My higher objective was to make the best possible life for my family. The hours, the career changes, the constant worrying about money was in the interest of making sure that my family had everything they needed. My larger hope would be that I could somehow save something for their future. Alas, that was not to be either.
I cruised through my thirties on my rocket ship of denial, fueled by hope. I even entered my forties with just a few outbreaks. Then, at age 41 I was told that a transplant was definitely in my future, there were no other options. I was initially floored. I will admit that there was a emotional breakdown involved. When you avoid crying most of your adult life you are only sticking your finger in the dyke. Eventually the dyke will burst, and this one did. But just like that, I was over it and I was overcome by a powerful and inexplicable sense that this it work out. I had a deadline, and that was to avoid dialysis at all costs. It was my father’s influence on me, he always, to a fault, said that “everything will work out, it always does.” My Dad had a shit life, but he had an abundance of hope.
In my late 40’s, teetering on the edge of dialysis and in the hospital again with a renal-related infection, I was told by my boss that in my absence from work a co-worker had stepped up and offered to be tested for donation. A girl that I barely knew. I had hope. I was told that the odds of her, my only donation offer at this point, being a match were slim.
She was a perfect match. Hope wins. Despite the odds.
We did the surgery 4 months later. I came out of the surgery like a bull out of the gates. I was full of energy, the desire to be better at what I knew, and to tackle those things that I didn’t. I committed myself to recovery. I was back at work in 33 days, that has to be a record. My doctors told me to take it easy. I told them to get lost.
I mountain-biked with the big boys. I set a personal best on the bench press. I lost weight. I joined a charitable fraternity and paid it forward. I got propositioned by a smoking hot 27 year old Latina at work. Things were great. Well, my marriage was still a train wreck and my finances were in a shambles but I felt great. This continued for 5 years. Then one night, while serving a charity dinner, I suddenly cramped up and was unable to stand. I knew what it was. The next day my doctor confirmed that my new kidney was failing.

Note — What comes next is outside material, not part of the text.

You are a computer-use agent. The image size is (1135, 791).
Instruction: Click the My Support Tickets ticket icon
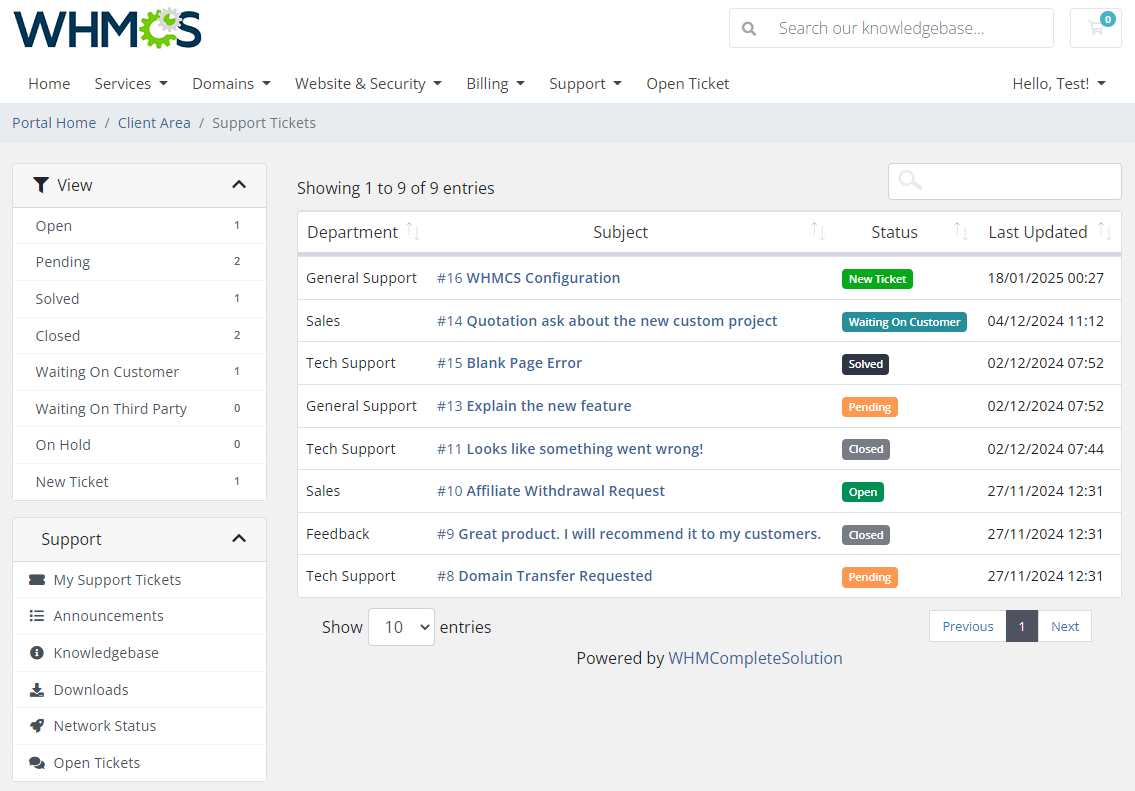point(37,580)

I was crushed. I felt betrayed. How could they have not told me that my disease could return? I felt that I had been given false hope. It was only later that I realized that if I was told the potential of failure I may not have tackled life post-transplant as I had. I may have just sat on my ass and waited for it to happen.
When I got divorced, moved in with my mother and applied for disability I pretty much lost hope. The last year has been a year of hibernation. I miss my family, I miss my friends and I miss working. I miss tackling each day like a warrior.
Then, last month I was fortunate to be offered the prospect of another transplant. Again, I have hope. Yet I am cautious. I am nervous. I find myself withdrawing from my friends and family. I am haunted by the prospect of it not happening, or not working out. Every day, every Dr visit is part of the waiting game. I am deathly afraid of false hope.
That’s why I have been posting poetry and dabbling with my “Jack Valentine” saga. I am dabbling in the fantasy world to avoid reality. Writing about my real life, as I have always done with a modicum of success, seems out of reach.
Maybe I need more of the one thing I have always lacked.